Of course, SD not only copied the Backups.backupdb folder but the 2 other folders as well that I can simply delete now.
It took about 15 hours for my 296,32 GB (from USB-C to USB-C disk).

Screenshot 2020-08-09 at 10.01.01.png



But not to let us go sleeping well with aforementioned mysteries only, now when restarted my MacBook today and plugged in the New Time Machine drive only, it looks like macOS recognised it somehow and automatically set itself up to use it as the Time Machine volume - despite all guides (incl. Apple's) that say: "After copying the old backup file to the new disk, select the new disk in Time Machine preferences"

So the last mystery for those who got this far with Apple: strangely now the new Time Machine volume is reported as
  1. "Case-sensitive, Journaled" (in Finder)
  2. "Encrypted" (in Time Machine)
  3. "Encrypted, Case Sensitive" (in Time Machine)
Last two are both within the same application! A total mix-up! Which one should you vote for now?
Looks like macOS may not even know about itself the basic things... just keep running somehow!!! Great job, Apple!

Screenshot 2020-08-09 at 11.13.38.png



+ make sure to read a helpful advice from John
 
I went thru this a few years ago. It's a big hassle.

IIRC this is the article I found that was what I wound up doing: https://posts.boy.sh/to-move-your-time-machine-backup-to-another-disk-use-disk-utility

This was before the "update" added to that article. I didn't use Finder, I used Disk Utility. From other articles, if I understand correctly, Disk Utility actually uses Apple Software Restore (asr) to do the dirty work.

Also, that was with (probably) El Capitan and was with HFS+ spinning drives. So YMMV with the latest OS, APFS, and SSD.

The problem with stuff like SuperDuper is it won't retain the time machine history. At least I think so, I haven't checked it out.

I can confirm that, when I did whatever it was I did, the Time Machine history was preserved, and there was no increase in overall space required. At the time I had a 2 TB drive for TM. It was almost full. I copied to a 4 TB drive and wound up with 2 TB free.

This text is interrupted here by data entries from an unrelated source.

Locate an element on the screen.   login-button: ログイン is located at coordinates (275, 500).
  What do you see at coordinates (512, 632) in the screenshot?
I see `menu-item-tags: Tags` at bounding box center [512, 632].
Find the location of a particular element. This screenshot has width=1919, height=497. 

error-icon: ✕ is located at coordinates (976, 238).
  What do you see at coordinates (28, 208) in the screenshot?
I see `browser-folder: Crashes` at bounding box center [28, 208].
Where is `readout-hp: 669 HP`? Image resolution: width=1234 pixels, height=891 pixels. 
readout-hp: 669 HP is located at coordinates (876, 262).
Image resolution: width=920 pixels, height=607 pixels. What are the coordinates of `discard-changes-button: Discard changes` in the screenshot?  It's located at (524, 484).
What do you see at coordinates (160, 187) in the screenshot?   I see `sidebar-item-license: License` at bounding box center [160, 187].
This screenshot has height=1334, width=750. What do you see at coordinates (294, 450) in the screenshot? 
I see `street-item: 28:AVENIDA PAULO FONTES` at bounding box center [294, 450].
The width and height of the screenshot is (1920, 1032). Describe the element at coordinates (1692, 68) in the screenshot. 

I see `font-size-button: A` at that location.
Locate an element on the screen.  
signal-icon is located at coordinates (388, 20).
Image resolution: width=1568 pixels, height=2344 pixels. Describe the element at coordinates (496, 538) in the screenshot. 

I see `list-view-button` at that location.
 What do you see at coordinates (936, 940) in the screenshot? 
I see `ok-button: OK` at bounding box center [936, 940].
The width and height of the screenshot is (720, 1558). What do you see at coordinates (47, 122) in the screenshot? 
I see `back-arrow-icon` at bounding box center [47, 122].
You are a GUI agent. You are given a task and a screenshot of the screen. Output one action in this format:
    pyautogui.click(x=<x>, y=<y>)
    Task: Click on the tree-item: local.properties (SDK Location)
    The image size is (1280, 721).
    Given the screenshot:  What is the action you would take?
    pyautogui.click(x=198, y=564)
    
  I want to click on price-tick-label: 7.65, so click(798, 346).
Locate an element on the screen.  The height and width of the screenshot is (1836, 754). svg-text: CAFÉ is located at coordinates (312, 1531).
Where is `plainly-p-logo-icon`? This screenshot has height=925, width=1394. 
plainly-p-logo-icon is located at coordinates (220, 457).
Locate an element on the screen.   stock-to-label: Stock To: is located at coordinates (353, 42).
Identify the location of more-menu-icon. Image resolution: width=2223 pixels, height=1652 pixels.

Also, I don't know if the "case sensitive" stuff will have any bearing on this method.
 
I'd switch to SuperDuper or CarbonCopyCloner.
You're having problems with tm already. Why keep using it?
 
You're having problems with tm already. Why keep using it?


Time machine can do things that the others can't.

Time Machine has special access to file system primitives which allow it to utilize disk space more efficiently than SuperDuper or CarbonCopyCloner can. Specifically, IIRC, TM can do what unix calls "hard links" to directories, not just to files. This is normally not allowed (probably because of the danger of circular links).

These hard links allow quick copies to be made of entire directories, not just files. This makes it very time and space efficient for TM to maintain a large number of old snapshots.

I'm not very familiar with SuperDuper; I use CCC and know that it offers a history feature which preserves multiple versions of files. But without the special file system operations available to TM, CCC can't be nearly as efficient in doing this.
 
Again, my reply is:
The OP is trying to use TM and having problems.
If he switches to CCC or SD, the problems will end.